State how many lines in the items below contain the word "height". Give only the number.

THE RECORDS —
--- --- ---

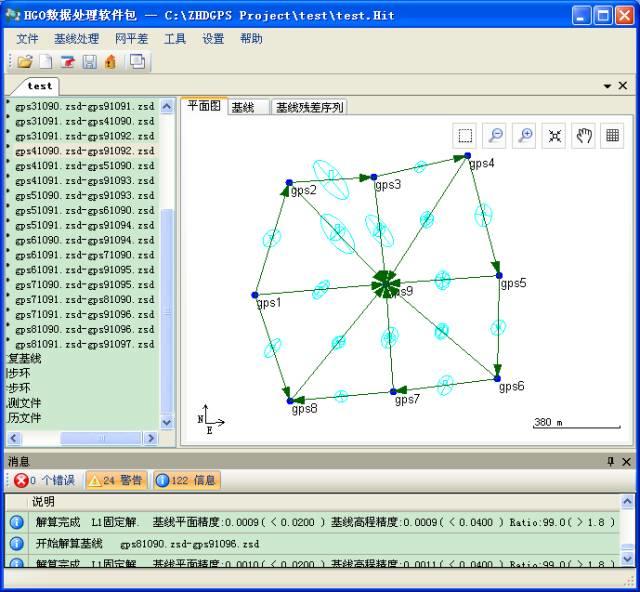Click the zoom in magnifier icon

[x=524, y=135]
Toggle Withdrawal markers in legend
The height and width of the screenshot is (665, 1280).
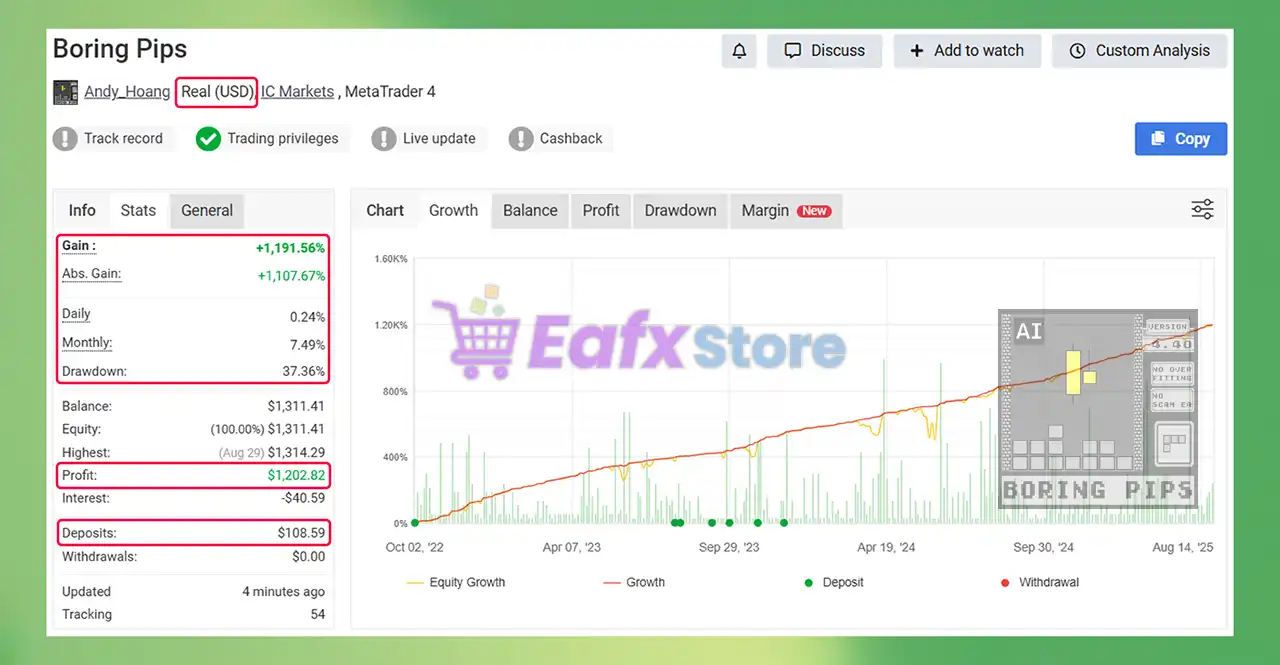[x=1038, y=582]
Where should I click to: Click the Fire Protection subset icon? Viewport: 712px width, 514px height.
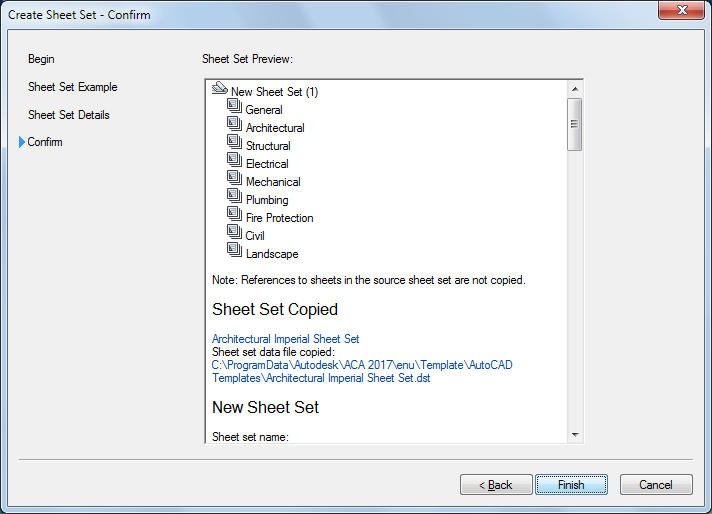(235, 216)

--- --- ---

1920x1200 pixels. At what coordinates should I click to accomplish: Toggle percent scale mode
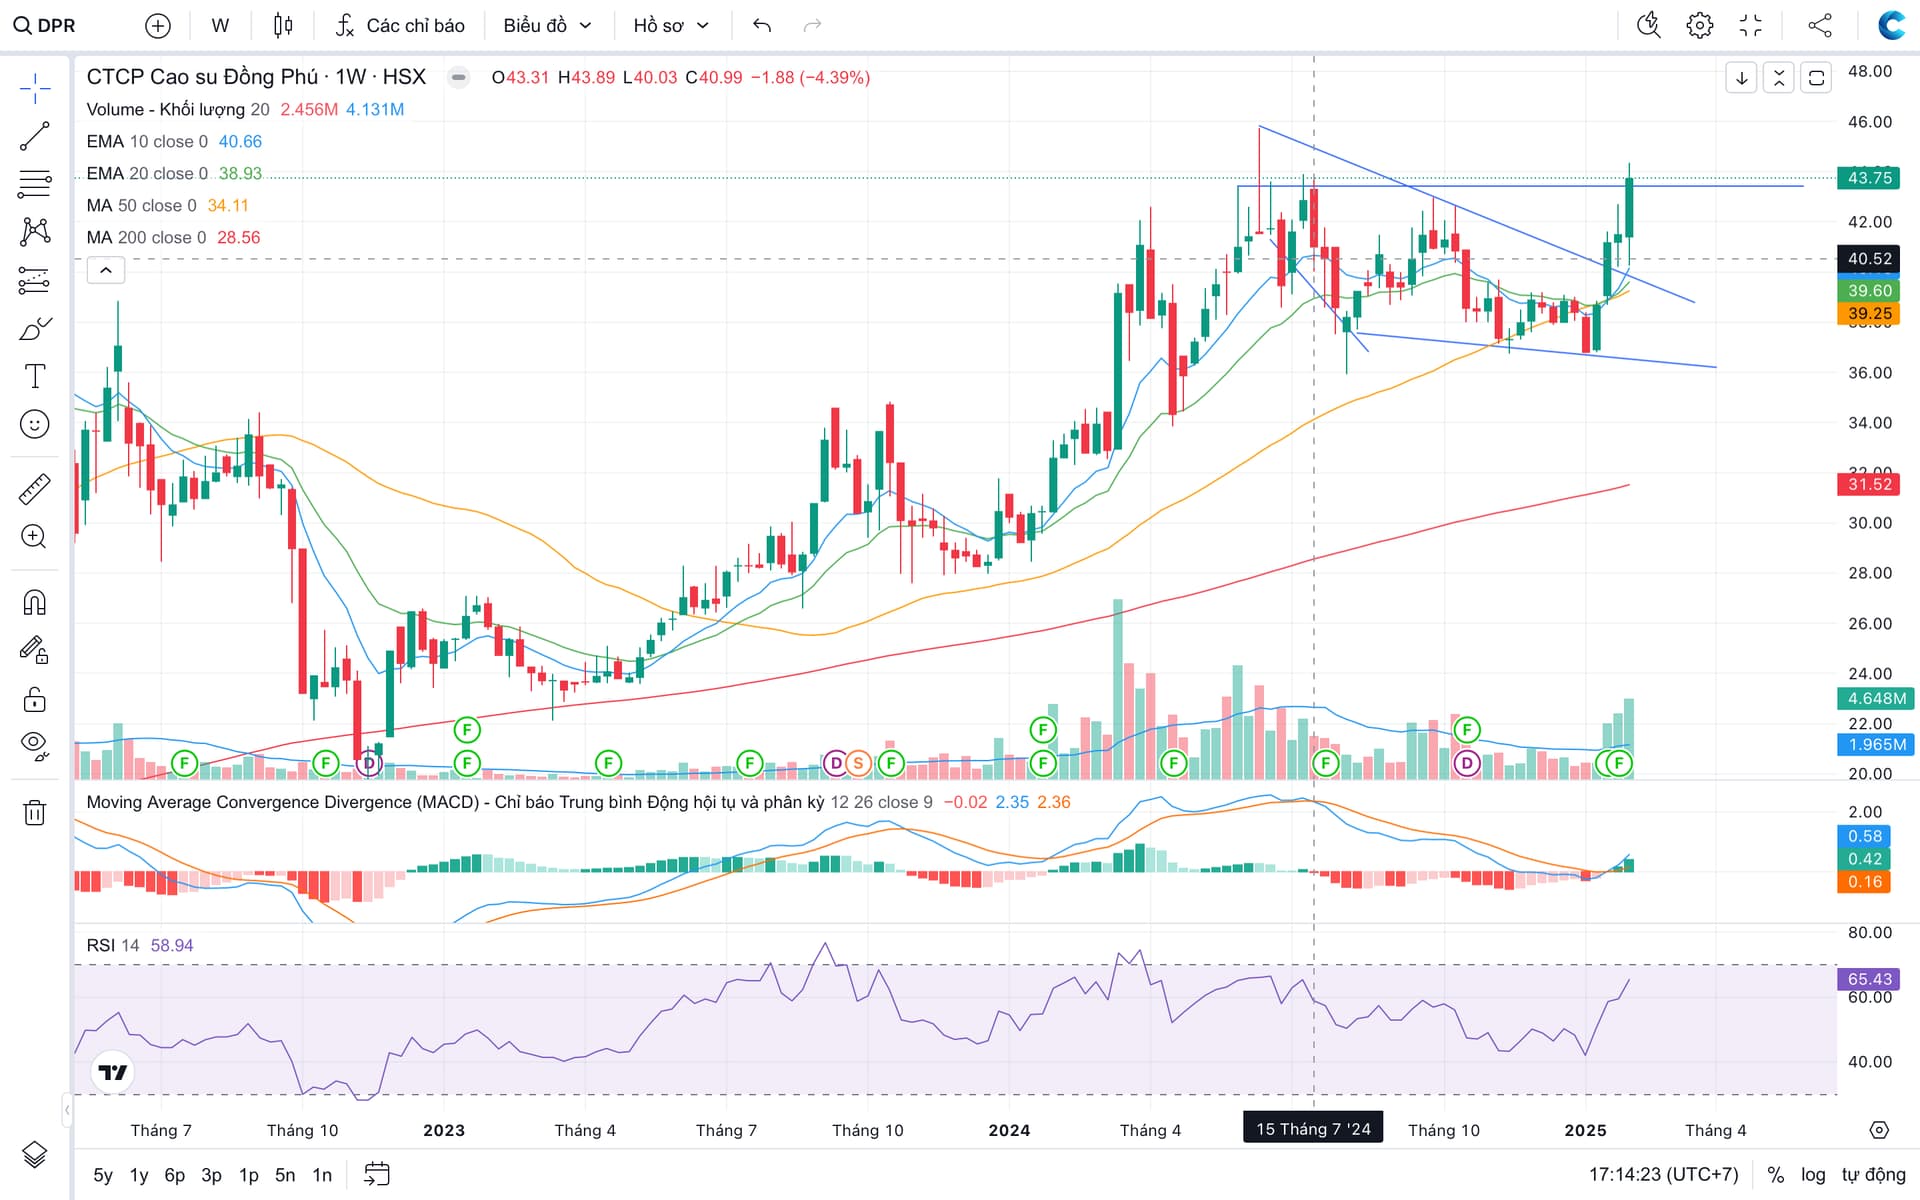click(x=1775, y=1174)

--- --- ---

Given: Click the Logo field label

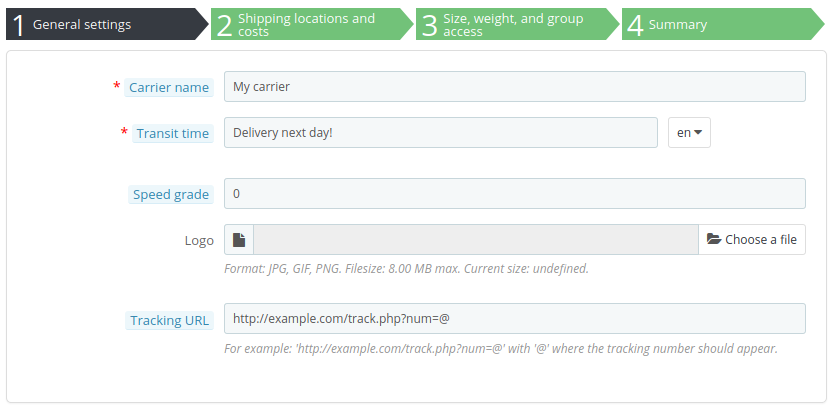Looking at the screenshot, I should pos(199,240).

--- --- ---

RESPONSE BELOW — 2